1.524.946 euros et 1.906.182, 50 euros à titre de dommages-intérêts pour les commissions détournées dans le cadre du contrat SOGEPAM respectivement au titre de l'année 2006 et de la période du 1er janvier 2007au le 31 mars 2008 ;

75.473 euros à titre de dommages-intérêts pour les commissions détournées dans le cadre des contrats « expatriés » au titre de l'année 2006, la même somme au titre de l'année 2007 et celle de 18.868 euros au titre du premier trimestre 2008 ;

220.910 euros à titre de dommages-intérêts pour les salaires, charges et frais somptuaires de Monsieur [H] supportés par ASSUR VOYAGE.

Ils sollicitent, en outre, la condamnation de la société VMK ASSUR NV à verser à la société ASSUR VOYAGE la somme de 1.524.946 euros à titre de dommages-intérêts pour rupture brutale et fautive de l'accord de coopération du 18 septembre 2002, exercée sans respecter le préavis stipulé au contrat, celle de 250.000 euros correspondant aux sommes versées par la société ASSUR VOYAGE au cours de la période s'étendant de l'année 2002 au 31 mars 2008, au titre du contrat d'assistance technique, dont la nullité est demandée sur le fondement de l'illicéité de la cause, ainsi que le versement de dommages-intérêts correspondant à 10% du total des condamnations qui seront prononcées contre elle dans la décision à intervenir, à l'exception des frais irrépétibles et des dépens, pour attitude dilatoire et abusive.

Sur les demandes de VMK ASSUR dirigées à l'encontre d'ASSUR VOYAGE ils demandent à la Cour de dire et juger qu'il sera déduit de toute créance éventuelle de VMK au titre des comptes de gestion, la somme de 505.185,86 euros.

Sur celles dirigées à l'encontre des consorts [T], ils concluent au débouté de la société VMK ASSUR et à la confirmation du jugement entrepris.

A titre reconventionnel et au titre de l'action sociale ut singuli, les consorts [T], es-qualité d'anciens actionnaires, demandent à la Cour de condamner la société VMK ASSUR, au titre de la prise de pouvoir illicite et violente qu'elle aurait commise lors de l'assemblée générale de la société ASSUR VOYAGE du 30 juin 2006 et des actes subséquents , à verser à cette société, les sommes suivantes :

600.000 euros à titre de dommages-intérêts en réparation de ses agissements préparatoires et concomitants à cette assemblée générale,

115.110 euros à titre de dommages-intérêts en réparation du coût relatif aux frais de recrutement à l'exécution des contrats de travail de Messieurs [X] et [I],

263.311,63 euros à titre de dommages-intérêts en réparation des conséquences judiciaires ou transactionnelles du plan social,

85.000 euros à titre de dommages-intérêts pour les frais et honoraires d'assistance juridique exposés à l'occasion de ces procédures judiciaires et transactionnelles,

128.378 euros à titre de dommages-intérêts en réparation du préjudice lié à la condamnation d'ASSUR VOYAGE envers EUROP ASSISTANCE, outre celle de 50.000 de dommages-intérêts relatifs aux dépenses induites pour la défense en justice et la gestion du contentieux avec EUROP ASSISTANCE.

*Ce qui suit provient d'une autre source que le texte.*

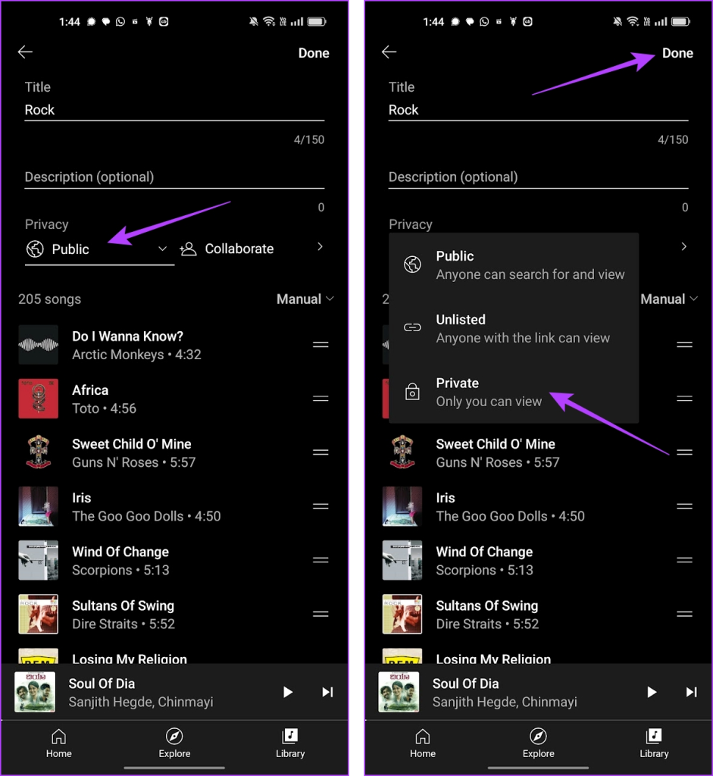Open the Public privacy dropdown
This screenshot has height=776, width=713.
99,249
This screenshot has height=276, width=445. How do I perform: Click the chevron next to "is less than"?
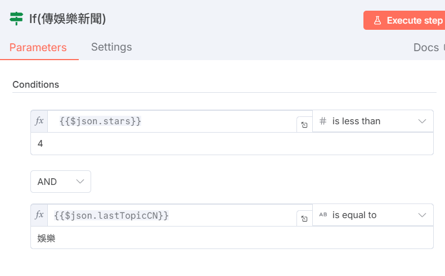tap(422, 121)
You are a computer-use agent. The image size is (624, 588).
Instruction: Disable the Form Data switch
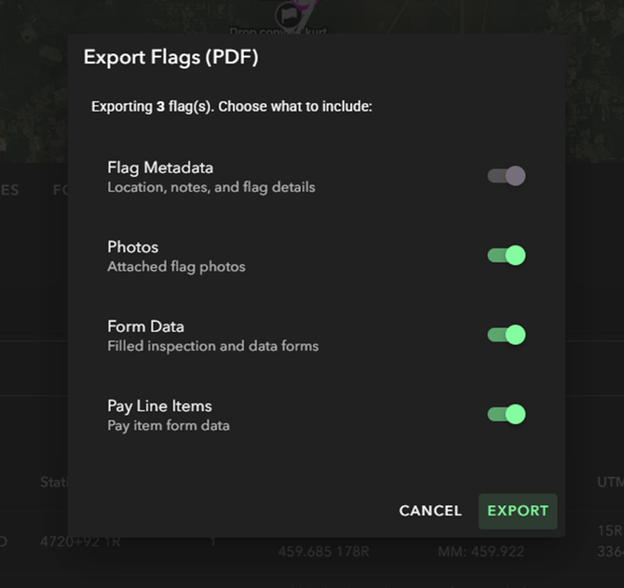tap(507, 335)
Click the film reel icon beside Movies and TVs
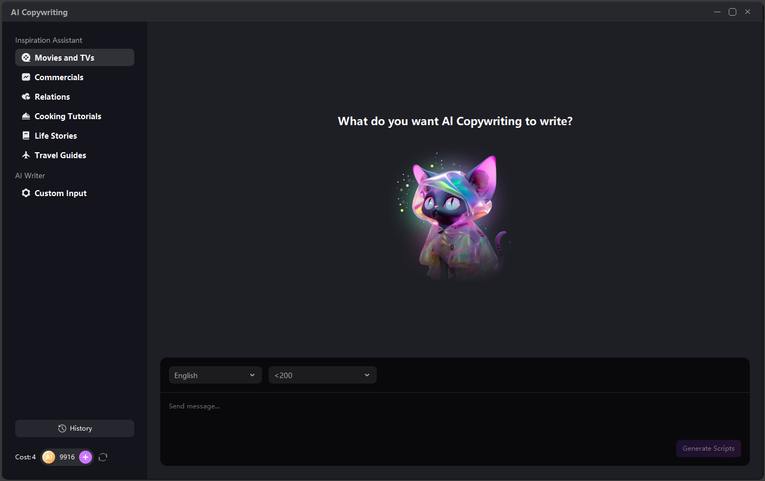Image resolution: width=765 pixels, height=481 pixels. [26, 57]
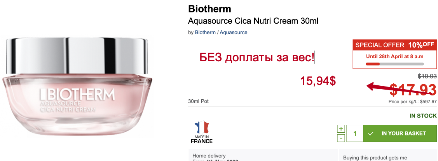The image size is (438, 161).
Task: Click the crossed-out $19.93 price
Action: pyautogui.click(x=427, y=76)
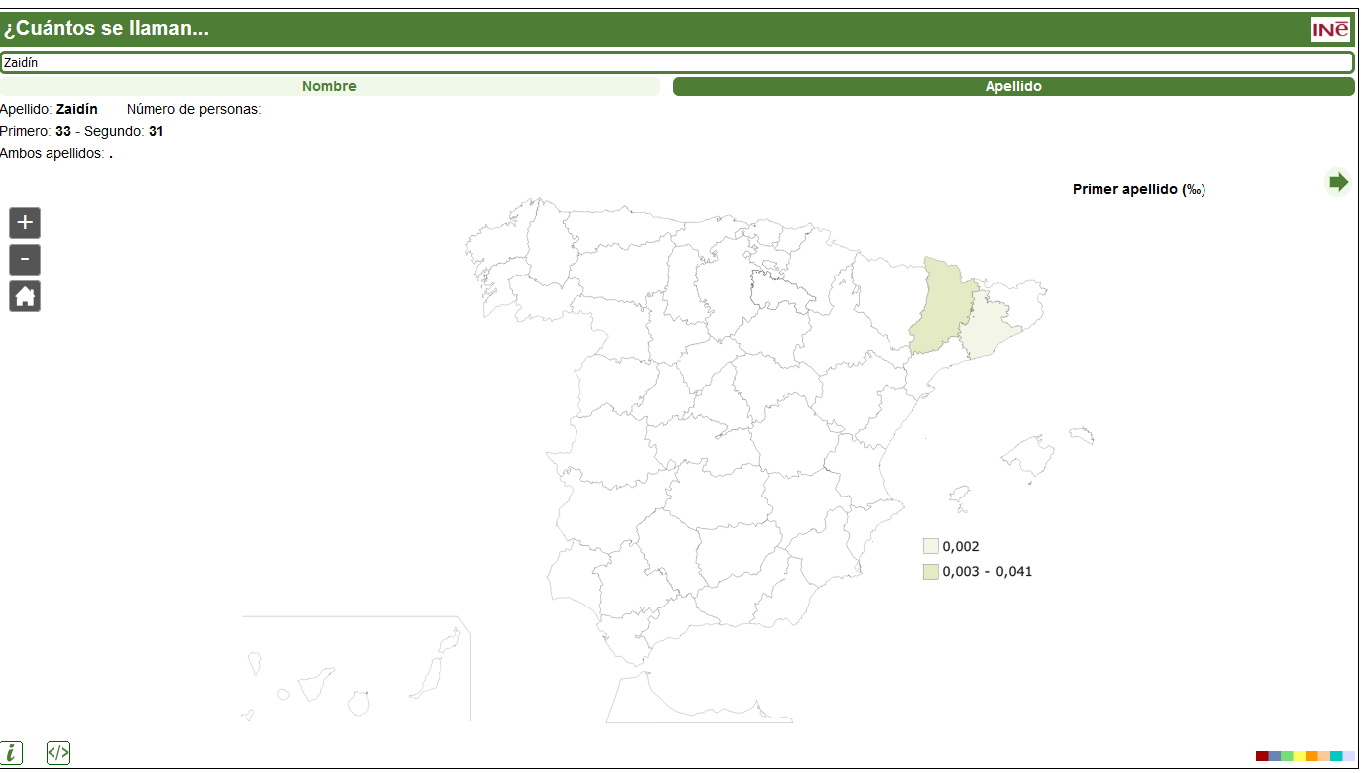
Task: Switch to the Nombre tab
Action: (x=329, y=87)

En toutes hypothèses, ils sollicitent que soit ordonnée la compensation entre l'éventuelle créance que détiendrait la société VMK ASSUR et les dommages-intérêts auxquels elle serait condamnée, à l'égard d'ASSUR VOYAGE, ainsi que la condamnation de la société VMK ASSUR à leur verser la somme de 75.000 euros au titre de l'article 700 du Code de procédure civile, outre les dépens.

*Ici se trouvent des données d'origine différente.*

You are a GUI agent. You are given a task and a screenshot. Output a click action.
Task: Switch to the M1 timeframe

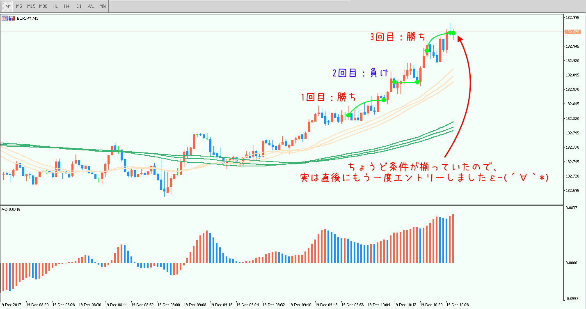[8, 6]
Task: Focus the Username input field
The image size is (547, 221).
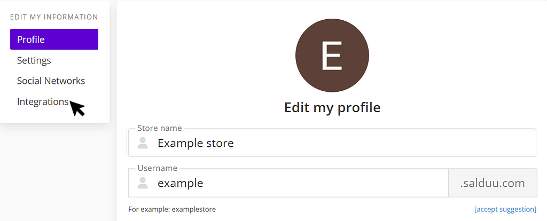Action: click(x=321, y=183)
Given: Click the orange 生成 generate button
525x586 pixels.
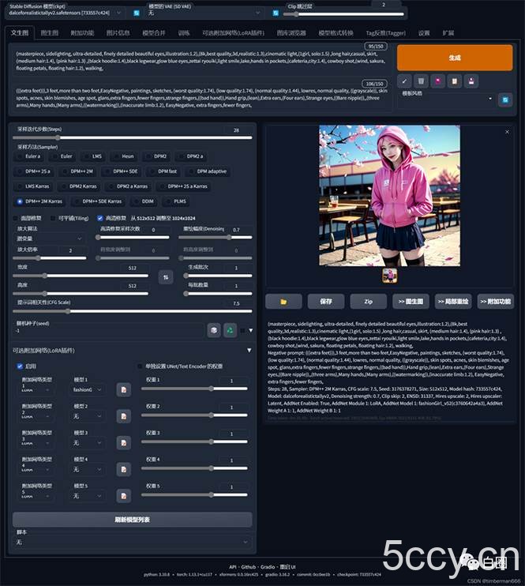Looking at the screenshot, I should [455, 58].
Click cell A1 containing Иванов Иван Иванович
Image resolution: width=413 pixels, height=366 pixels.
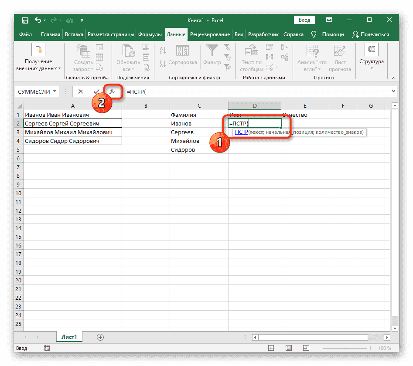coord(72,114)
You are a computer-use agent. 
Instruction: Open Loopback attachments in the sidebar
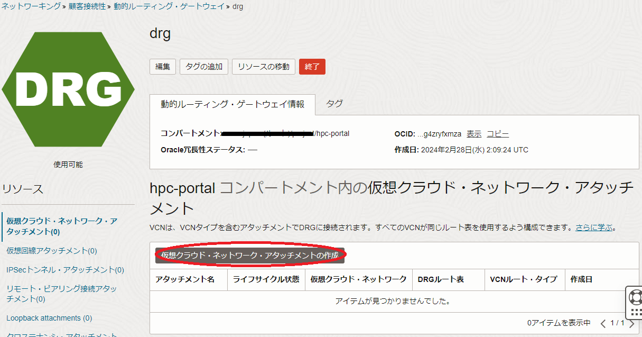(49, 318)
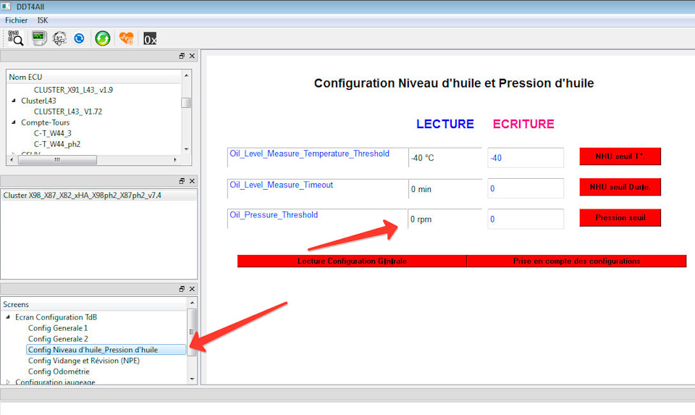Click the 0x hexadecimal tool icon

coord(150,38)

Par dernières conclusions, signifiées le 26 novembre 2012, la société VMK ASSUR NV demande, sous divers constats, de débouter la société ASSUR VOYAGE de sa demande de réparation fondée sur une prétendue violation d'une obligation d'exclusivité, la débouter de sa demande de dommages-intérêts pour rupture fautive sans préavis de l'accord de coopération, la débouter de sa demande en paiement pour annulation de l'accord portant sur l'assistance technique, la débouter de sa demande de dommages-intérêts pour attitude dilatoire.

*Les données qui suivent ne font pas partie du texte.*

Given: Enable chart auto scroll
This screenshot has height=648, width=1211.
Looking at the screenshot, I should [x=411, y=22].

Formant appel incident, elle demande à la Cour de condamner la société ASSUR VOYAGE au paiement en deniers ou quittances de la somme en principal de 703.208,46 euros assortie des intérêts au taux légal à compter de la date d'exigibilité des différentes factures impayées et anatocisme, juger que la société ASSUR VOYAGE a gravement manqué à ses obligations contractuelles, la condamner au paiement de la somme provisionnelle de 1.000.000 euros à titre de dommages-intérêts et de désigner un expert afin de chiffrer l'intégralité du préjudice subi par elle, juger que Messieurs [D] [T], [C] [T] et Madame [S] ont commis des fautes d'une particulière gravité incompatible avec l'exercice normal de leurs fonctions sociales et qu'ils ont engagé leur responsabilité personnelle, les condamner in solidum au paiement de la somme en principal de 792.902,34 euros assortie des intérêts au taux légal à compter de la date d'exigibilité des différentes factures impayées, sans préjudice des sommes qui seront devenues exigibles à la date du jugement à intervenir, au titre du préjudice subi par elle à raison de la dette impayée par la société ASSUR VOYAGE, outre celle de 1.000.000 euros à titre de dommages-intérêts et de désigner expert afin de chiffrer l'intégralité du préjudice subi par la société ARTAS, ordonner la capitalisation des intérêts.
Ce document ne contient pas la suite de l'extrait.